User`s guide

Chapter XI. UDP Segmentation Offload and Pacing
Chelsio T5/T4 Unified Wire For Linux Page 173
1. Introduction
Chelsio’s T5/T4 series of adapters provide UDP segmentation offload and per-stream rate
shaping to drastically lower server CPU utilization, increase content delivery capacity, and
improve service quality.
Tailored for UDP content, UDP Segmentation Offload (USO) technology moves the processing
required to packetize UDP data and rate control its transmission from software running on the
host to the network adapter. USO increases performance and dramatically reduces CPU
overhead, allowing significantly higher capacity using the same server hardware. Without USO
support, UDP server software running on the host needs to packetize payload into frames,
process each frame individually through the network stack and schedule individual frame
transmission, resulting in millions of system calls, and packet traversals through all protocol
layers in the operating system to the network device. In contrast, USO implements the network
protocol stack in the adapter, and the host server software simply hands off unprocessed UDP
payload in large I/O buffers to the adapter.

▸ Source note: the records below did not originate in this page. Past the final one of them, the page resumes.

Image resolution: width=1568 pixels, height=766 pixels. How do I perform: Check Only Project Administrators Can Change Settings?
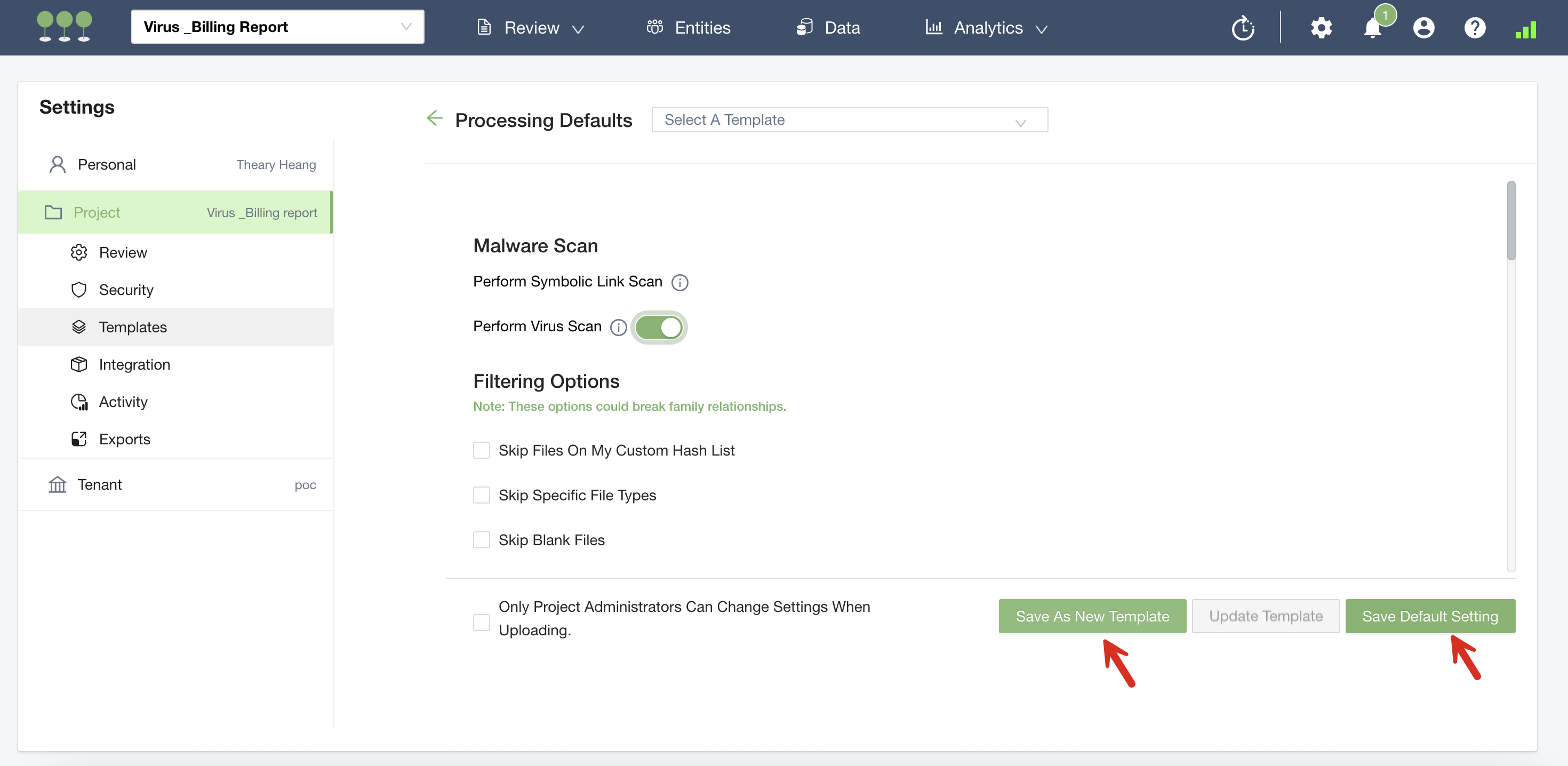tap(482, 623)
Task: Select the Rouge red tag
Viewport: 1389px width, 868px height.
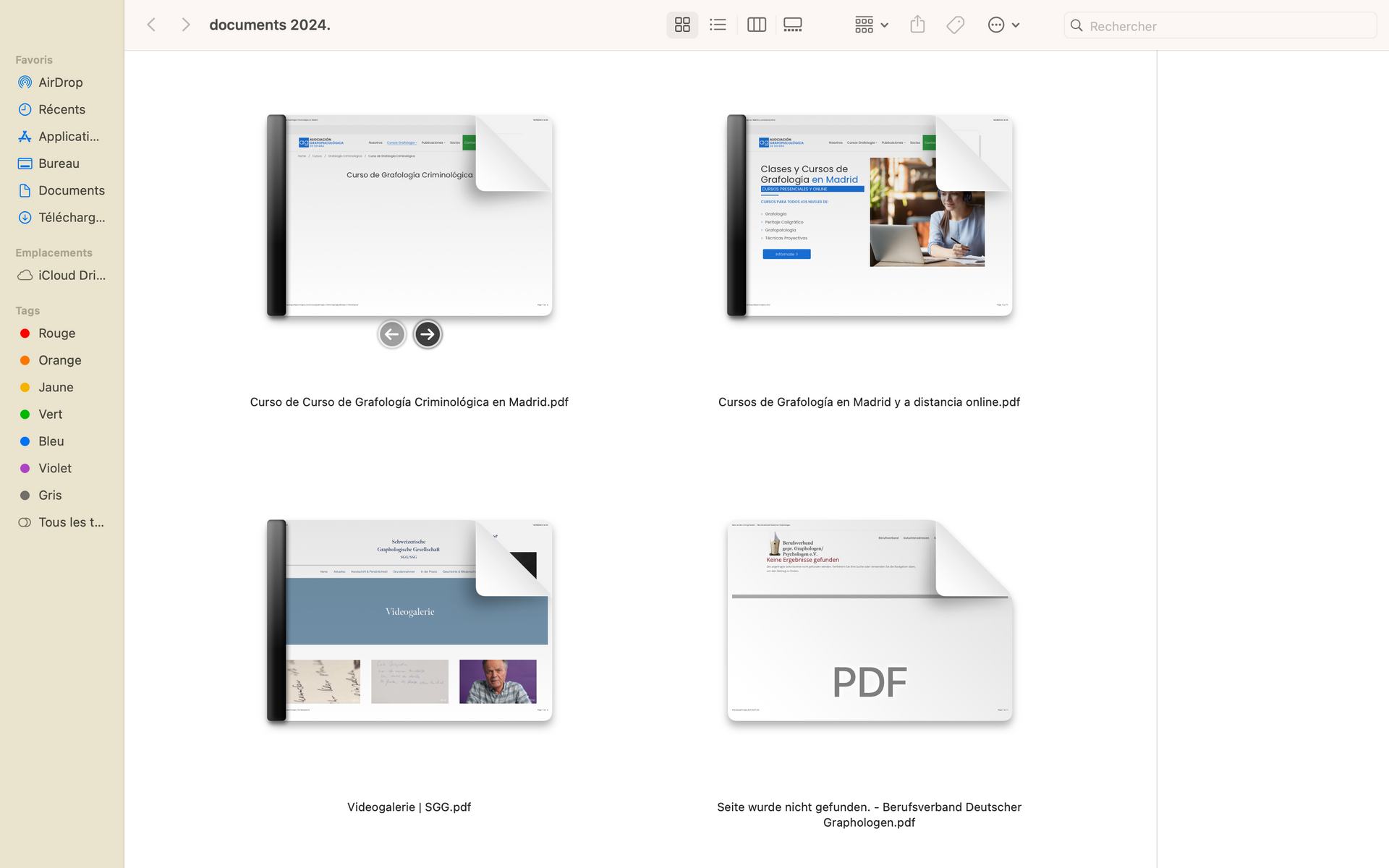Action: pos(56,333)
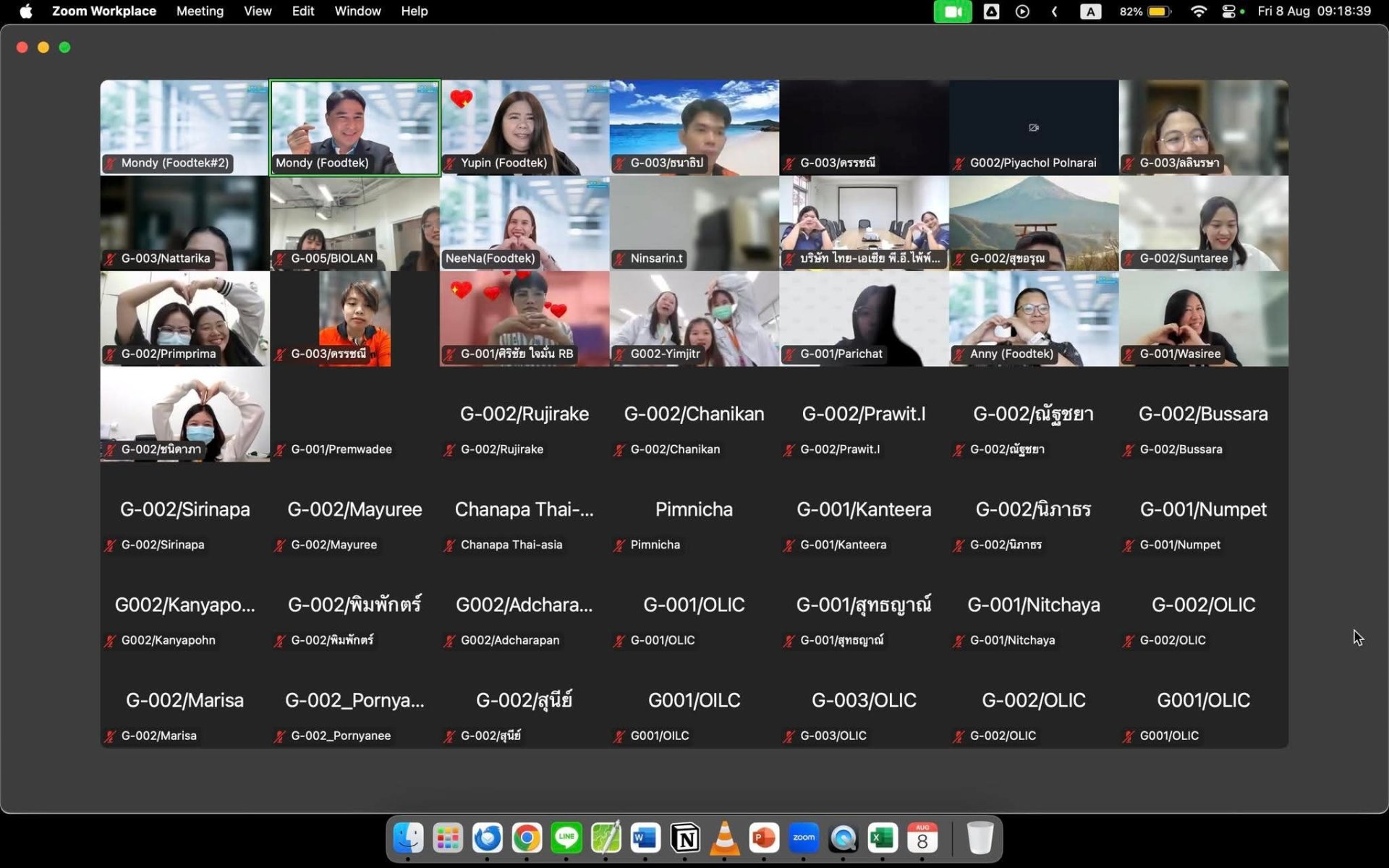Open Google Drive menu bar icon
1389x868 pixels.
[x=991, y=12]
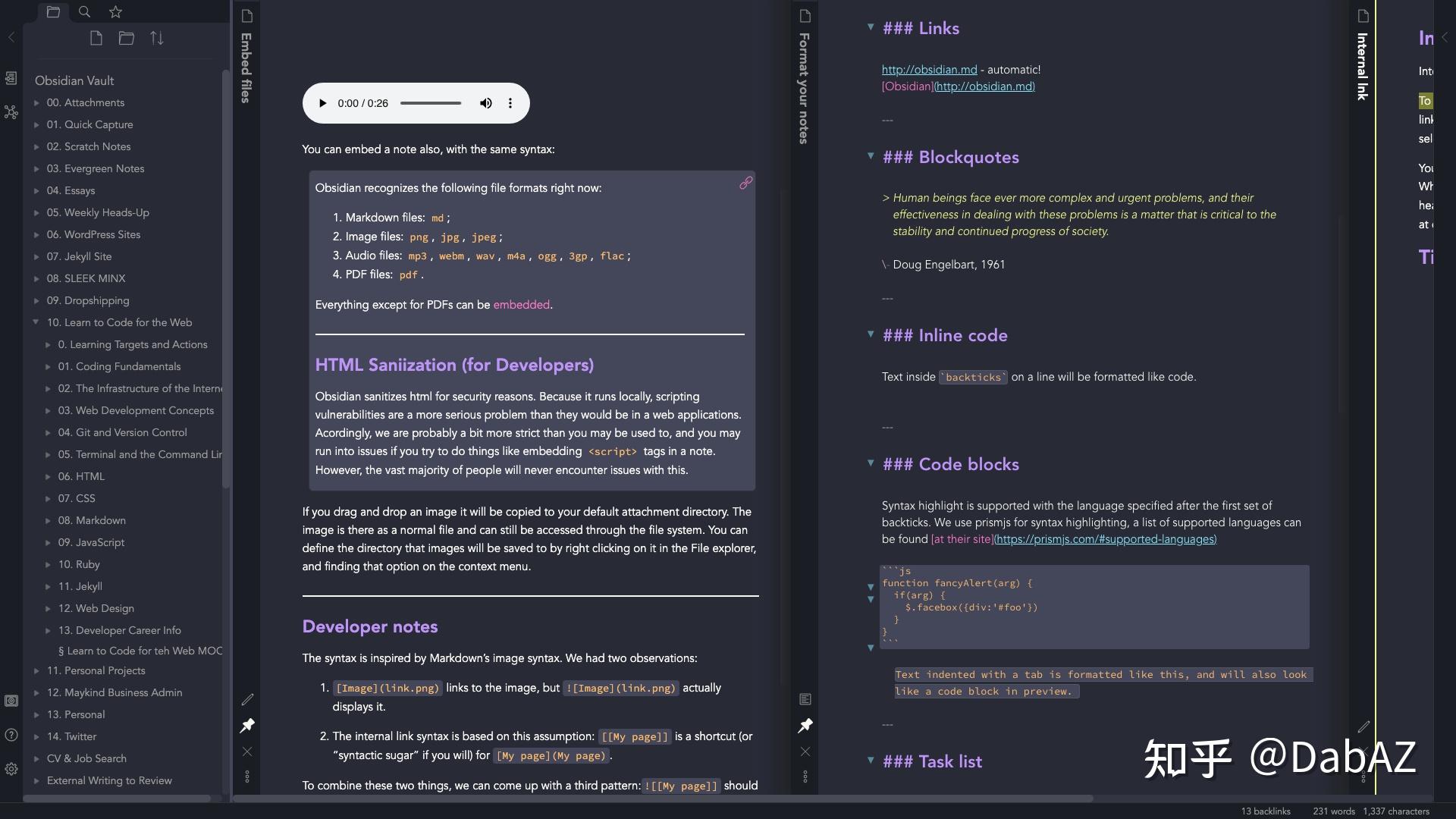This screenshot has width=1456, height=819.
Task: Play the embedded audio
Action: (322, 103)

The following figure compares the traditional datapath on the left to the USO datapath on the
right, showing how per-frame processing is eliminated. In this example, the video server pushes
5 frames at a time. In an actual implementation, a video server pushes 50 frames or more in
each I/O, drastically lowering the CPU cycles required to deliver the content.
Pacing is beneficial for several reasons, one example is for Content Delivery Networks
(CDNs)/Video On Demand (VOD) providers to avoid receive buffer overflows, smooth out
network traffic, or to enforce Service Level Agreements (SLAs). Without dedicated hardware
based pacing support, the video server must perform this in software, which is a CPU intensive
task and can be prohibitive at 10Gb and higher rates.